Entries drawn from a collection
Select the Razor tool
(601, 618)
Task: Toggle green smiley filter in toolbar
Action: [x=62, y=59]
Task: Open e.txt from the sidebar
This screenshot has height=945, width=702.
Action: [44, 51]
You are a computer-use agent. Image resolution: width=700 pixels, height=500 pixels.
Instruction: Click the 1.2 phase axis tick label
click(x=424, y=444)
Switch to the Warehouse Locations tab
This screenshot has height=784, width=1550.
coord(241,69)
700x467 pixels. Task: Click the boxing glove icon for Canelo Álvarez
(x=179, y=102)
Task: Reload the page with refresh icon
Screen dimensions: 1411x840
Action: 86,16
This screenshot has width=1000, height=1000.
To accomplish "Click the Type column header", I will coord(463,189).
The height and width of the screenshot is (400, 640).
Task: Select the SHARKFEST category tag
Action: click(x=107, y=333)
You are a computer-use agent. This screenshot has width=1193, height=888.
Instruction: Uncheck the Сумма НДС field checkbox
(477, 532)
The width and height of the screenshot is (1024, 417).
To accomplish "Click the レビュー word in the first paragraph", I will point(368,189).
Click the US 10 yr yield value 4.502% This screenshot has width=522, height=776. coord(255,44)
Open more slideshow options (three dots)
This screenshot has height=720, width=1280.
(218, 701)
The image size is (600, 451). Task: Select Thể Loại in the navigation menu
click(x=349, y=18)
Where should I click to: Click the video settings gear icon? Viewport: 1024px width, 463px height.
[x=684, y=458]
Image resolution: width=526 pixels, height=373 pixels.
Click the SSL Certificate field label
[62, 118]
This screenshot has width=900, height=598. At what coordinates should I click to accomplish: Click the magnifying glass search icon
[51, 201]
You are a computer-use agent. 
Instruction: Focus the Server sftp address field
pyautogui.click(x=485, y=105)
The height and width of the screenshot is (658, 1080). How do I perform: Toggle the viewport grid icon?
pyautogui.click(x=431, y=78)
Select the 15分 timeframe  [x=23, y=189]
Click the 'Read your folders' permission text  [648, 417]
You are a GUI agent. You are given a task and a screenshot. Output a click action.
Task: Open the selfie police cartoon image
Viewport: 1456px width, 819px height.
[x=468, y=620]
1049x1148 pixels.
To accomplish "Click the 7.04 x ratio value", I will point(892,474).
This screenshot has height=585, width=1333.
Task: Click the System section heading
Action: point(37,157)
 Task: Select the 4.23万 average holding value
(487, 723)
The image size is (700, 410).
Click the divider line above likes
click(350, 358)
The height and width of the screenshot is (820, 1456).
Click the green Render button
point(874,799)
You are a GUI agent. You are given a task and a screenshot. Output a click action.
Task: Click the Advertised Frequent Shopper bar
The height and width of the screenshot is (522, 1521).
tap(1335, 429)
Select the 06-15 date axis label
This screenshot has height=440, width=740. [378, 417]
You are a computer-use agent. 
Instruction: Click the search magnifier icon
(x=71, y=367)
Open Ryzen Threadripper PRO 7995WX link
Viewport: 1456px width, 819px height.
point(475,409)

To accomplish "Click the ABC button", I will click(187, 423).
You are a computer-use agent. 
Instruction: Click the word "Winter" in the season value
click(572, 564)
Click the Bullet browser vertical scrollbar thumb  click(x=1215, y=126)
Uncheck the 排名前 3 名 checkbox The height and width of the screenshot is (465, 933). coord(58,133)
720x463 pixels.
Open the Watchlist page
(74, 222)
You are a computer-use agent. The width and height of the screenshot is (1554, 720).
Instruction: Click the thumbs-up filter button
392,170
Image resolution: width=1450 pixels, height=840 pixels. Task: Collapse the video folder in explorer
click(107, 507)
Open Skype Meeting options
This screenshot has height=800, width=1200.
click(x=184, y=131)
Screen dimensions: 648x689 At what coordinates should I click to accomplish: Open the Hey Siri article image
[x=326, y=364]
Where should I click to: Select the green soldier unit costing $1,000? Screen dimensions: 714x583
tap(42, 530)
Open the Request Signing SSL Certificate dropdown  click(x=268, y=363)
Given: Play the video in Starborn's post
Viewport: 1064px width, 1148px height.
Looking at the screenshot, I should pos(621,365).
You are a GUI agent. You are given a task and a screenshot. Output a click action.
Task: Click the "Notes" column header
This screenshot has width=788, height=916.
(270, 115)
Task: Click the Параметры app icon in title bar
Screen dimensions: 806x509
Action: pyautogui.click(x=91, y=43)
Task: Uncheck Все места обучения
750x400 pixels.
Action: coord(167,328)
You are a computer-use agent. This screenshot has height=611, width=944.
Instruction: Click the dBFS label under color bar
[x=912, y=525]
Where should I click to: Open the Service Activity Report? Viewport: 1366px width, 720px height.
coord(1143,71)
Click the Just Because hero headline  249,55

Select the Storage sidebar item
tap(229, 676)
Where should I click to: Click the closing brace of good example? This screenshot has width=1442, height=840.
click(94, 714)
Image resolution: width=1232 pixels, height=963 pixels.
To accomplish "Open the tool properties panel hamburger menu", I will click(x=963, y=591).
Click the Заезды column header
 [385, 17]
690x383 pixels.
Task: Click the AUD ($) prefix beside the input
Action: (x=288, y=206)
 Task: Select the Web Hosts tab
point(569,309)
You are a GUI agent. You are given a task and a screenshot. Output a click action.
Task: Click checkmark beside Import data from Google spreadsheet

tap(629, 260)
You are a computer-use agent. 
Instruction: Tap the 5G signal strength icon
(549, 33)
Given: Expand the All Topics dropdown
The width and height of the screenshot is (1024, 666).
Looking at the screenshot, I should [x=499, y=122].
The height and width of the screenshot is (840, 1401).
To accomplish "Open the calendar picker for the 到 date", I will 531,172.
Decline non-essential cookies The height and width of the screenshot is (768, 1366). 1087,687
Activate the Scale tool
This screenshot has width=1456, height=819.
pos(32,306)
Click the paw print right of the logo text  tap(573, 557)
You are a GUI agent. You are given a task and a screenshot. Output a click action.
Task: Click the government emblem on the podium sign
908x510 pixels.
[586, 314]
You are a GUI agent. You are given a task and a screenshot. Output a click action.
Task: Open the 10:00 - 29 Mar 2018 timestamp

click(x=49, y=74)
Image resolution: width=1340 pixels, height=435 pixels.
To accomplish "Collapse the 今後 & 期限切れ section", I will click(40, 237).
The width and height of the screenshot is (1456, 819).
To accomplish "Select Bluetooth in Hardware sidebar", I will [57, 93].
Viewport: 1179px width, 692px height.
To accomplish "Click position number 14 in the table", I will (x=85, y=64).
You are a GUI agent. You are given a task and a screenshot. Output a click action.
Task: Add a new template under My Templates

Task directions ::
Print all of the lines above verbatim, from the first through the last.

Exercise answer ::
Select the Razor tool
(601, 618)
Task: Toggle green smiley filter in toolbar
Action: [x=62, y=59]
Task: Open e.txt from the sidebar
This screenshot has height=945, width=702.
Action: [44, 51]
You are a computer-use agent. Image resolution: width=700 pixels, height=500 pixels.
Instruction: Click the 1.2 phase axis tick label
click(x=424, y=444)
Switch to the Warehouse Locations tab
This screenshot has height=784, width=1550.
coord(241,69)
700x467 pixels. Task: Click the boxing glove icon for Canelo Álvarez
(x=179, y=102)
Task: Reload the page with refresh icon
Screen dimensions: 1411x840
Action: 86,16
This screenshot has width=1000, height=1000.
To accomplish "Click the Type column header", I will coord(463,189).
The height and width of the screenshot is (400, 640).
Task: Select the SHARKFEST category tag
Action: click(x=107, y=333)
You are a computer-use agent. This screenshot has width=1193, height=888.
Instruction: Uncheck the Сумма НДС field checkbox
(477, 532)
The width and height of the screenshot is (1024, 417).
To accomplish "Click the レビュー word in the first paragraph", I will point(368,189).
Click the US 10 yr yield value 4.502% This screenshot has width=522, height=776. coord(255,44)
Open more slideshow options (three dots)
This screenshot has height=720, width=1280.
(218, 701)
The image size is (600, 451). Task: Select Thể Loại in the navigation menu
click(x=349, y=18)
Where should I click to: Click the video settings gear icon? Viewport: 1024px width, 463px height.
[x=684, y=458]
Image resolution: width=526 pixels, height=373 pixels.
Click the SSL Certificate field label
[62, 118]
This screenshot has width=900, height=598. At what coordinates should I click to accomplish: Click the magnifying glass search icon
[51, 201]
You are a computer-use agent. 
Instruction: Focus the Server sftp address field
pyautogui.click(x=485, y=105)
The height and width of the screenshot is (658, 1080). How do I perform: Toggle the viewport grid icon?
pyautogui.click(x=431, y=78)
Select the 15分 timeframe  [x=23, y=189]
Click the 'Read your folders' permission text  [648, 417]
You are a GUI agent. You are given a task and a screenshot. Output a click action.
Task: Open the selfie police cartoon image
Viewport: 1456px width, 819px height.
[x=468, y=620]
1049x1148 pixels.
To accomplish "Click the 7.04 x ratio value", I will point(892,474).
This screenshot has height=585, width=1333.
Task: Click the System section heading
Action: point(37,157)
 Task: Select the 4.23万 average holding value
(487, 723)
The image size is (700, 410).
Click the divider line above likes
click(350, 358)
The height and width of the screenshot is (820, 1456).
Click the green Render button
point(874,799)
You are a GUI agent. You are given a task and a screenshot. Output a click action.
Task: Click the Advertised Frequent Shopper bar
The height and width of the screenshot is (522, 1521).
tap(1335, 429)
Select the 06-15 date axis label
This screenshot has height=440, width=740. [378, 417]
You are a computer-use agent. 
Instruction: Click the search magnifier icon
(x=71, y=367)
Open Ryzen Threadripper PRO 7995WX link
Viewport: 1456px width, 819px height.
point(475,409)

To accomplish "Click the ABC button", I will click(187, 423).
You are a computer-use agent. 
Instruction: Click the word "Winter" in the season value
click(572, 564)
Click the Bullet browser vertical scrollbar thumb  click(x=1215, y=126)
Uncheck the 排名前 3 名 checkbox The height and width of the screenshot is (465, 933). coord(58,133)
720x463 pixels.
Open the Watchlist page
(74, 222)
You are a computer-use agent. The width and height of the screenshot is (1554, 720).
Instruction: Click the thumbs-up filter button
392,170
Image resolution: width=1450 pixels, height=840 pixels. Task: Collapse the video folder in explorer
click(107, 507)
Open Skype Meeting options
This screenshot has height=800, width=1200.
click(x=184, y=131)
Screen dimensions: 648x689 At what coordinates should I click to accomplish: Open the Hey Siri article image
[x=326, y=364]
Where should I click to: Select the green soldier unit costing $1,000? Screen dimensions: 714x583
tap(42, 530)
Open the Request Signing SSL Certificate dropdown  click(x=268, y=363)
Given: Play the video in Starborn's post
Viewport: 1064px width, 1148px height.
Looking at the screenshot, I should pos(621,365).
You are a GUI agent. You are given a task and a screenshot. Output a click action.
Task: Click the "Notes" column header
This screenshot has width=788, height=916.
(270, 115)
Task: Click the Параметры app icon in title bar
Screen dimensions: 806x509
Action: pyautogui.click(x=91, y=43)
Task: Uncheck Все места обучения
750x400 pixels.
Action: coord(167,328)
You are a computer-use agent. This screenshot has height=611, width=944.
Instruction: Click the dBFS label under color bar
[x=912, y=525]
Where should I click to: Open the Service Activity Report? Viewport: 1366px width, 720px height.
coord(1143,71)
Click the Just Because hero headline  249,55

Select the Storage sidebar item
tap(229, 676)
Where should I click to: Click the closing brace of good example? This screenshot has width=1442, height=840.
click(94, 714)
Image resolution: width=1232 pixels, height=963 pixels.
To accomplish "Open the tool properties panel hamburger menu", I will click(x=963, y=591).
Click the Заезды column header
 [385, 17]
690x383 pixels.
Task: Click the AUD ($) prefix beside the input
Action: (x=288, y=206)
 Task: Select the Web Hosts tab
point(569,309)
You are a GUI agent. You are given a task and a screenshot. Output a click action.
Task: Click checkmark beside Import data from Google spreadsheet

tap(629, 260)
You are a computer-use agent. 
Instruction: Tap the 5G signal strength icon
(549, 33)
Given: Expand the All Topics dropdown
The width and height of the screenshot is (1024, 666).
Looking at the screenshot, I should [x=499, y=122].
The height and width of the screenshot is (840, 1401).
To accomplish "Open the calendar picker for the 到 date", I will 531,172.
Decline non-essential cookies The height and width of the screenshot is (768, 1366). 1087,687
Activate the Scale tool
This screenshot has width=1456, height=819.
pos(32,306)
Click the paw print right of the logo text  tap(573, 557)
You are a GUI agent. You are given a task and a screenshot. Output a click action.
Task: Click the government emblem on the podium sign
908x510 pixels.
[586, 314]
You are a GUI agent. You are given a task and a screenshot. Output a click action.
Task: Open the 10:00 - 29 Mar 2018 timestamp

click(x=49, y=74)
Image resolution: width=1340 pixels, height=435 pixels.
To accomplish "Collapse the 今後 & 期限切れ section", I will click(40, 237).
The width and height of the screenshot is (1456, 819).
To accomplish "Select Bluetooth in Hardware sidebar", I will [57, 93].
Viewport: 1179px width, 692px height.
To accomplish "Click position number 14 in the table", I will (x=85, y=64).
You are a GUI agent. You are given a task and a screenshot. Output a click action.
Task: Add a new template under My Templates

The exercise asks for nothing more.